§ CONSIGNES
1) D'après le texte sur le Hirak, pourquoi le mouvement risque-t-il d'aller vers sa désintégration ? Répondez en une à trois phrases.
2) Reprenez, s'il vous plaît, le texte sur le Hirak après sa dernière phrase et poursuivez-en la rédaction.

§ TEXTE FOURNI
- - - - -

Le Hirak a-t-il ses limites où
commence le politique ? Ses revendications sont, certes, purement politiques
mais il ne peut les concrétiser sans l'émergence d'une élite fidèle à ses
principes. Le vaste mouvement populaire, déclenché le 22 février 2019, qui a pu
bloquer le 5e mandat de l'ex-président, et qui a sauvé le pays d'un véritable
désastre, devait rencontrer sur son chemin des femmes et des hommes politiques
capables de prendre le relais et répondre à ses aspirations profondes de
changement du système et d'une vie meilleure dans un Etat démocratique, un Etat
de droit. Composé de différentes tendances politiques, parfois trop opposées
les unes aux autres, pour trouver un minimum syndical entre eux, le Hirak va-t-il à la longue tout droit à sa désintégration ?
Le temps commence, en effet, à mettre en évidence ces divisions, voire des
fractures, qui vont jusqu'aux rapports hostiles dans ses rangs.

- - - - -

§ MATÉRIEL FOURNI
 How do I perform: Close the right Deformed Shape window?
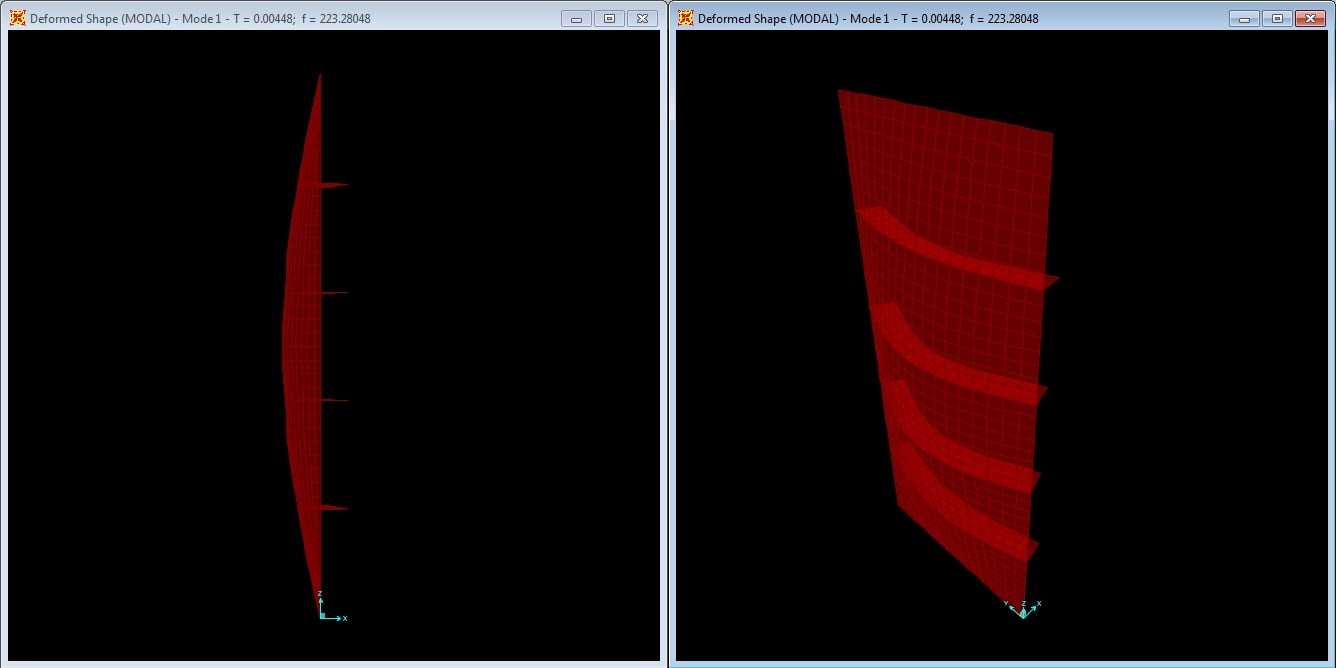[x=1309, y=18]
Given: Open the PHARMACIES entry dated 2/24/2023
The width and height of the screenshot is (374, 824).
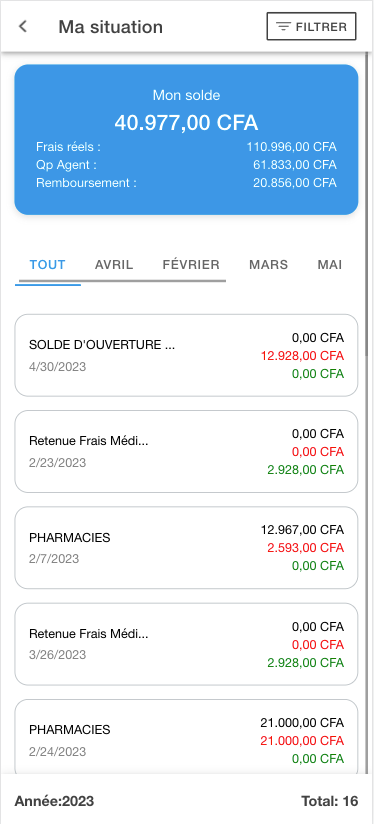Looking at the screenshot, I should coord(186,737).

- - - - -

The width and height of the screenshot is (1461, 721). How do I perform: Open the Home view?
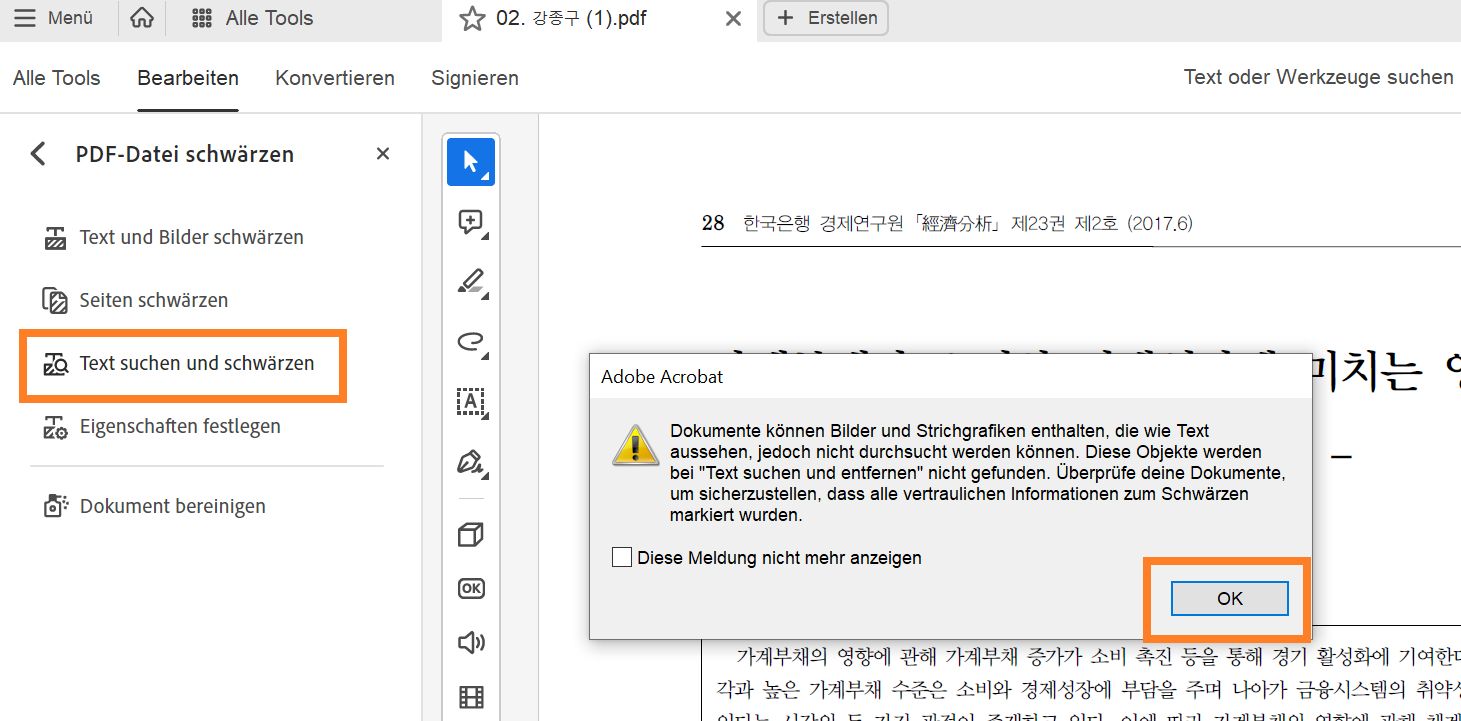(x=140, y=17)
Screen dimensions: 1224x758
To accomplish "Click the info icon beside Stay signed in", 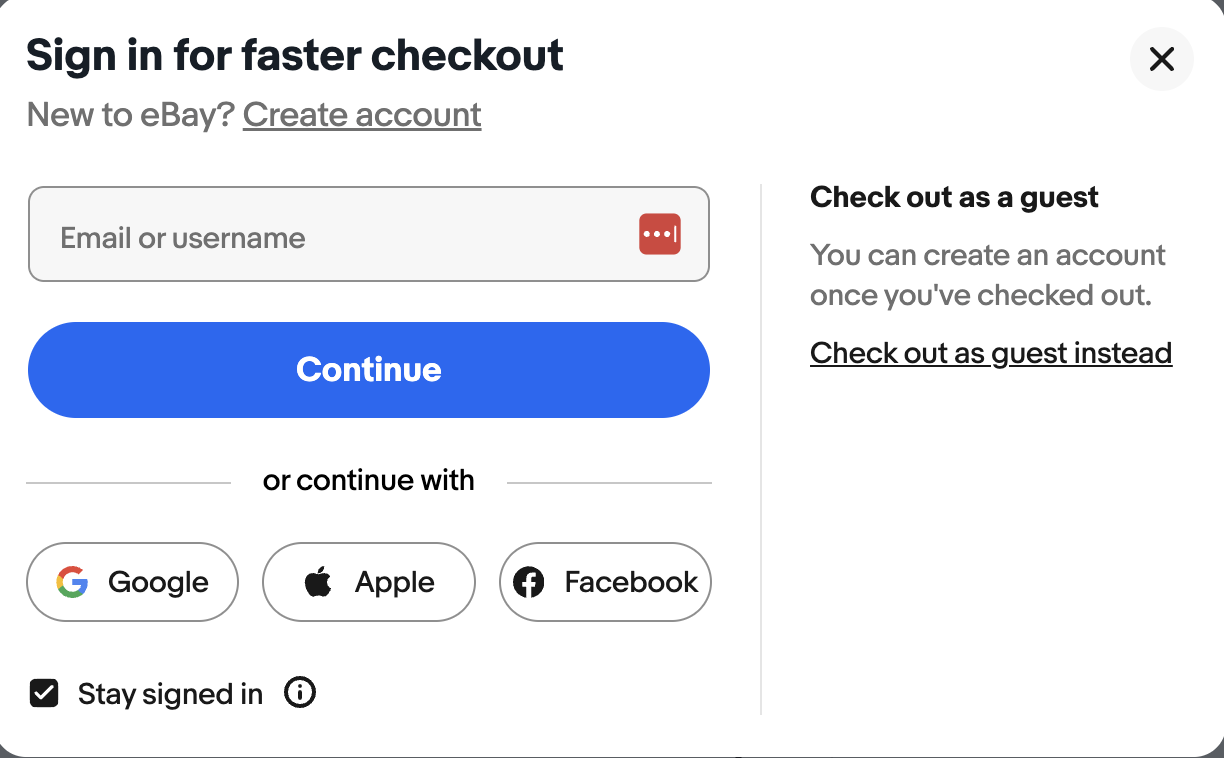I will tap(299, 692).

- - - - -

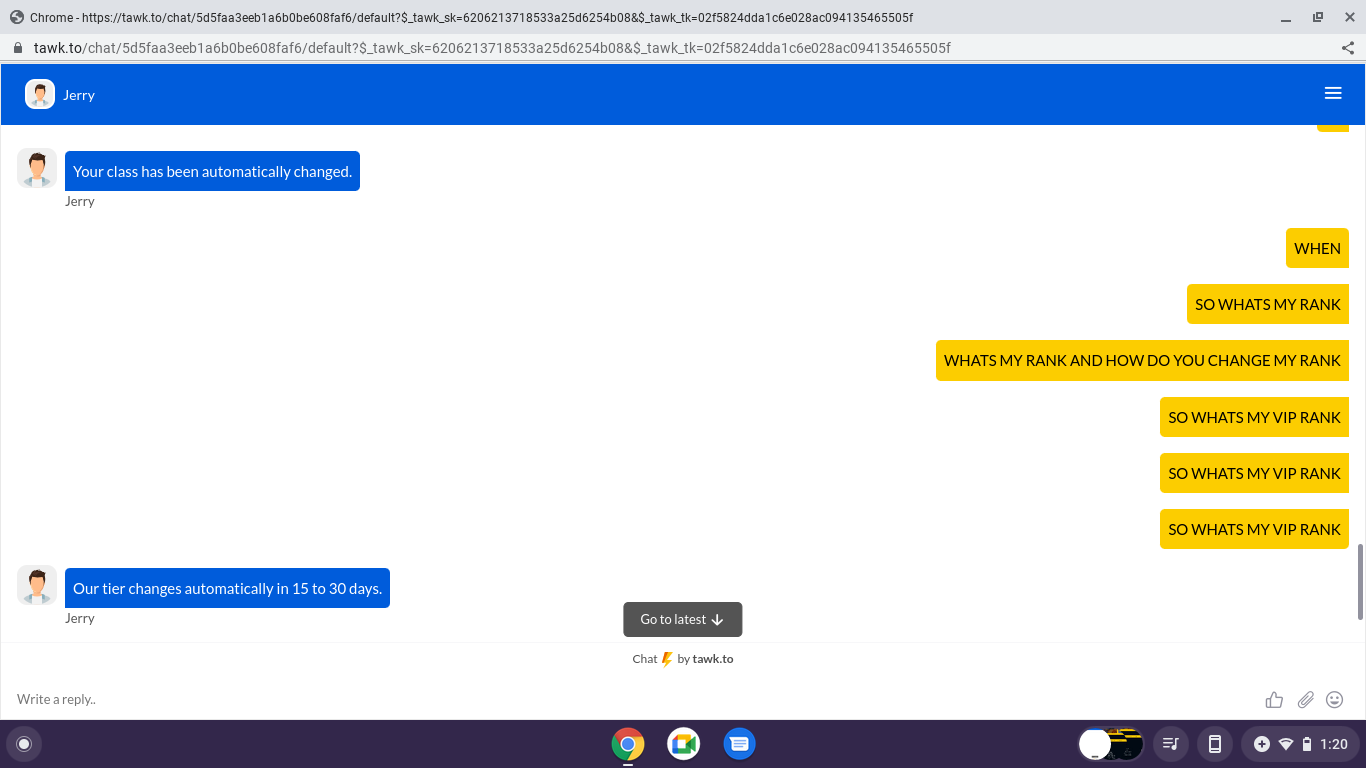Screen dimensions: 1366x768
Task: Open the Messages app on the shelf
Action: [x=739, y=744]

- - - - -

§ RÉPONSES PAR TÂCHE
1) Le Hirak risque de se désintégrer parce qu'il est composé de différentes tendances politiques, parfois trop opposées les unes aux autres pour trouver entre elles un minimum commun. Le temps met d'ailleurs en évidence ces divisions, voire des fractures qui vont jusqu'à des rapports hostiles dans ses rangs.

2)
De nombreux
citoyens ne participent plus aux marches hebdomadaires à cause de la tentation
du vieux courant islamiste, qui remonte aux années 90, de jeter son hégémonie
sur le mouvement populaire. Plus de deux ans après avoir allumé sa flamme de
liberté, une bonne partie du mouvement populaire ne se reconnaît plus ni dans
ses slogans ni dans ses méthodes de protestation, et encore moins dans sa
propension à vouloir jeter le discrédit sur le pouvoir en place, notamment les
services de sécurité, en usant de moyens les plus vulgaires et répugnants. En
témoigne le dernier exemple du manifestant en âge mineur, qui a été exploité
avec cruauté par des adultes, juste pour ternir l'image des services de
sécurité. Les appels à l'unité des rangs du mouvement dans le respect de la
diversité d'opinion et d'idées politiques, lancés lors de la marche du vendredi
dernier, montrent bien que les divisions commencent à miner les rangs du Hirak. Trop tard pour tenter de recoller les morceaux ? En
face, il y a également le pouvoir en place qui veut bien convaincre de sa
démarche allant dans le sens de la satisfaction des revendications du Hirak, et qui finit par avoir ses effets, à mesurer
pleinement au bout du processus politique engagé, notamment après les élections
législatives anticipées du 12 juin prochain et les élections locales qui
suivront. En parallèle, les autorités n'abandonnent pas leur rôle de garant de
la sécurité nationale, mettant en échec toutes les tentatives de porter
atteinte au pays. Dans une récente sortie médiatique, le ministre de la
Communication, porte-parole du gouvernement, a relevé que dans le sillage de la
concrétisation des différentes mesures prises dans le cadre de la satisfaction
des revendications du Hirak, les autorités publiques
ont constaté «des mouvements suspects et dangereux n'ayant aucun lien avec les
revendications et les objectifs du Hirak». Soulignant
à ce propos que «l'Etat est à l'affût des manœuvres, des actes de provocation
et de déviation cautionnés par des parties séparatistes ainsi que des
mouvements illégaux dont la référence est proche du terrorisme qui tentent
d'exploiter les marches hebdomadaires». Une déclaration qui a un caractère
dissuasif et qui préparerait le terrain à d'autres révélations choquantes sur
ce plan de l'exploitation du Hirak à des fins de
déstabilisation du pays ?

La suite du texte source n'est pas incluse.